Carotenoids are essential photoprotective and antioxidant pigments synthesized by all photosynthetic organisms. Most carotenoid biosynthetic enzymes were thought to have evolved independently in bacteria and plants. For example, in bacteria, a single enzyme (CrtI) catalyzes the four desaturations leading from the colorless compound phytoene to the red compound lycopene, whereas plants require two desaturases (phytoene and zeta-carotene desaturases) that are unrelated to the bacterial enzyme. We have demonstrated that carotenoid desaturation in plants requires a third distinct enzyme activity, the carotenoid isomerase (CRTISO), which, unlike phytoene and zeta-carotene desaturases, apparently arose from a progenitor bacterial desaturase. The Arabidopsis CRTISO locus was identified by the partial inhibition of lutein synthesis in light-grown tissue and the accumulation of poly-cis-carotene precursors in dark-grown tissue of crtISO mutants. After positional cloning, enzymatic analysis of CRTISO expressed in Escherichia coli confirmed that the enzyme catalyzes the isomerization of poly-cis-carotenoids to all-trans-carotenoids. Etioplasts of dark-grown crtISO mutants accumulate acyclic poly-cis-carotenoids in place of cyclic all-trans-xanthophylls and also lack prolamellar bodies (PLBs), the lattice of tubular membranes that defines an etioplast. This demonstrates a requirement for carotenoid biosynthesis to form the PLB. The absence of PLBs in crtISO mutants demonstrates a function for this unique structure and carotenoids in facilitating chloroplast development during the first critical days of seedling germination and photomorphogenesis.     

Genetic dissection of carotenoid synthesis in arabidopsis defines plastoquinone as an essential component of phytoene desaturation.

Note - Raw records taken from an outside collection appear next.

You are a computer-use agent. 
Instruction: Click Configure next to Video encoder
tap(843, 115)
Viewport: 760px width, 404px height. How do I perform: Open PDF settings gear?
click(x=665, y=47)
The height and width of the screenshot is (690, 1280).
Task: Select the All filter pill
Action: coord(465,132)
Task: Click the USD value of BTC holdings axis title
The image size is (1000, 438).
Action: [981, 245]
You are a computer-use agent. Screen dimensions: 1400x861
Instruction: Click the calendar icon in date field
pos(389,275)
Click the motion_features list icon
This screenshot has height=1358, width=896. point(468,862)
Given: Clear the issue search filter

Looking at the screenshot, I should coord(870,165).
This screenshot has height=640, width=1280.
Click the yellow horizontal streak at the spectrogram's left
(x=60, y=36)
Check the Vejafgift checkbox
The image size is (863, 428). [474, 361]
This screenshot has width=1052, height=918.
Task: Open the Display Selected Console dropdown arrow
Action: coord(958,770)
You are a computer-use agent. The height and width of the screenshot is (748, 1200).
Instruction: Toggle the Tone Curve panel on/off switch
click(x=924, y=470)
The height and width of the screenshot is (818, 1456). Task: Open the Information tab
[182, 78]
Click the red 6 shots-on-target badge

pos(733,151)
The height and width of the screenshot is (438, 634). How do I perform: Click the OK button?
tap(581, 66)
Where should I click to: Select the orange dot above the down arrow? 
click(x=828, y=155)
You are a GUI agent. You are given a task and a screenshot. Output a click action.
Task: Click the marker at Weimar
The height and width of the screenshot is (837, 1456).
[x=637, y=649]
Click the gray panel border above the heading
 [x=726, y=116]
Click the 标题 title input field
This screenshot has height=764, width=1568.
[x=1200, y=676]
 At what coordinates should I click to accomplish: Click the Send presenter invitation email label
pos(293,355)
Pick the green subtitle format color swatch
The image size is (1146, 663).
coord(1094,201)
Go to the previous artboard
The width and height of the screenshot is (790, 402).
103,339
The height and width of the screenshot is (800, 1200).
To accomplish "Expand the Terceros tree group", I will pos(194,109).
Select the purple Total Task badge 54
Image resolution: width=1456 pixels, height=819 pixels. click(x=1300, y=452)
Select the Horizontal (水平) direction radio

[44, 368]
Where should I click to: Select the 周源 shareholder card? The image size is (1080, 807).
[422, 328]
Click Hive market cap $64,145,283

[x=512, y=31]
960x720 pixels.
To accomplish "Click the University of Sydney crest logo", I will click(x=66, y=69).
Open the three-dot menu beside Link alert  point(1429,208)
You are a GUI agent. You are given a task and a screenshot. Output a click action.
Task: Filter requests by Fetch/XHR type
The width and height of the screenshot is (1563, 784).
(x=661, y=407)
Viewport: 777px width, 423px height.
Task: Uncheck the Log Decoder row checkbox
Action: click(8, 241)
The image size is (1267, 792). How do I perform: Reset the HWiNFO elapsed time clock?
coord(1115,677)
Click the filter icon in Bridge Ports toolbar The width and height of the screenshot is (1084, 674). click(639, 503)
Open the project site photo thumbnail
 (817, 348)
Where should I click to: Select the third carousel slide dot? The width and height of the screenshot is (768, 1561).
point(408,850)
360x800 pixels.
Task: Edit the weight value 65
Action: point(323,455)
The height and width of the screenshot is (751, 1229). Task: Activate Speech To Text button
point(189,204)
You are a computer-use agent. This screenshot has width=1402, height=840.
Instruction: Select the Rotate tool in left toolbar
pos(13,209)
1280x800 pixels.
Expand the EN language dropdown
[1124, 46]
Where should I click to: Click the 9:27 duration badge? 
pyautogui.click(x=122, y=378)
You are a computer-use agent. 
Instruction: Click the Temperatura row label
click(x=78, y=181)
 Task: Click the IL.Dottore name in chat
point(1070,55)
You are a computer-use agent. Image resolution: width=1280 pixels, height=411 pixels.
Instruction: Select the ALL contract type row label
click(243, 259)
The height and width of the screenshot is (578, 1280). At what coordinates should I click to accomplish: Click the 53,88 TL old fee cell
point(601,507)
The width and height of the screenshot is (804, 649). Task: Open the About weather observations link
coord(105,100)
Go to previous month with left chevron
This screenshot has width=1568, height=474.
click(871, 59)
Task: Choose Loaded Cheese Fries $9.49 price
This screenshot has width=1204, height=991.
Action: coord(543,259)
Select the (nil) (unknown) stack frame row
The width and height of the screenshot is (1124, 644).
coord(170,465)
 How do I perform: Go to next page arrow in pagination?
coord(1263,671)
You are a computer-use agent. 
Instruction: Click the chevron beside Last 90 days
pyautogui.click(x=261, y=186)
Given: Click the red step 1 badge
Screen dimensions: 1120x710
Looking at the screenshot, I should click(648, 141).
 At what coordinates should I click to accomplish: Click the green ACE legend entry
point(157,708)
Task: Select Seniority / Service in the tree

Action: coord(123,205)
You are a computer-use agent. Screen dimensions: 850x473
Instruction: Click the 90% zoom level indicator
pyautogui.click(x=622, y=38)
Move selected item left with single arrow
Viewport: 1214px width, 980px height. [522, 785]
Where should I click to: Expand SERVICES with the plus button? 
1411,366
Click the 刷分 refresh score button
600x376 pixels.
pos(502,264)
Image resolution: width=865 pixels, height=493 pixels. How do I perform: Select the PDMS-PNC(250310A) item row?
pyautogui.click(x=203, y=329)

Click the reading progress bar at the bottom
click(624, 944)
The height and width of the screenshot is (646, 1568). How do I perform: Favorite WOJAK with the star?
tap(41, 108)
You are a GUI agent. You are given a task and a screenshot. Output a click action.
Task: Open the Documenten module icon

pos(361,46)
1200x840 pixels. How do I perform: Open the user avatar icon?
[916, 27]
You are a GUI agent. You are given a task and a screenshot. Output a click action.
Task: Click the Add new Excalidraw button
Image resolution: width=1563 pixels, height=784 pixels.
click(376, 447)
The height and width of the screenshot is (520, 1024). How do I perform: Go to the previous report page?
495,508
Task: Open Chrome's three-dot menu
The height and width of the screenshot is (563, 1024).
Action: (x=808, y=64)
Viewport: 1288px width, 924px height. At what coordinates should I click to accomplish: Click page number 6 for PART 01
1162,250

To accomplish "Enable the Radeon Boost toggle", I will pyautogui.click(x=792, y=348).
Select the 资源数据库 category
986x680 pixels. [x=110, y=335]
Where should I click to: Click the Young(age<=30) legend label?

Carotenoids are C40 tetraterpenoids synthesized by nuclear-encoded multienzyme complexes located in the plastids of higher plants. To understand further the components and mechanisms involved in carotenoid synthesis, we screened Arabidopsis for mutations that disrupt this pathway and cause accumulation of biosynthetic intermediates. Here, we report the identification and characterization of two nonallelic albino mutations, pds1 and pds2 (for phytoene desaturation), that are disrupted in phytoene desaturation and as a result accumulate phytoene, the first C40 compound of the pathway. Surprisingly, neither mutation maps to the locus encoding the phytoene desaturase enzyme, indicating that the products of at least three loci are required for phytoene desaturation in higher plants. Because phytoene desaturase catalyzes an oxidation reaction, it has been suggested that components of an electron transport chain may be involved in this reaction. Analysis of pds1 and pds2 shows that both mutants are plastoquinone and tocopherol deficient, in addition to their inability to desaturate phytoene. Separate steps of the plastoquinone/tocopherol biosynthetic pathway are affected by these two mutations. The pds1 mutation affects the enzyme 4-hydroxyphenylpyruvate dioxygenase because it can be rescued by growth on the product but not the substrate of this enzyme, homogentisic acid and 4-hydroxyphenylpyruvate, respectively. The pds2 mutation most likely affects the prenyl/phytyl transferase enzyme of this pathway. Because tocopherol-deficient mutants in the green alga Scenedesmus obliquus can synthesize carotenoids, our findings demonstrate conclusively that plastoquinone is an essential component in carotenoid synthesis. We propose a model for carotenoid synthesis in photosynthetic tissue whereby plastoquinone acts as an intermediate electron carrier between carotenoid desaturases and the photosynthetic electron transport chain.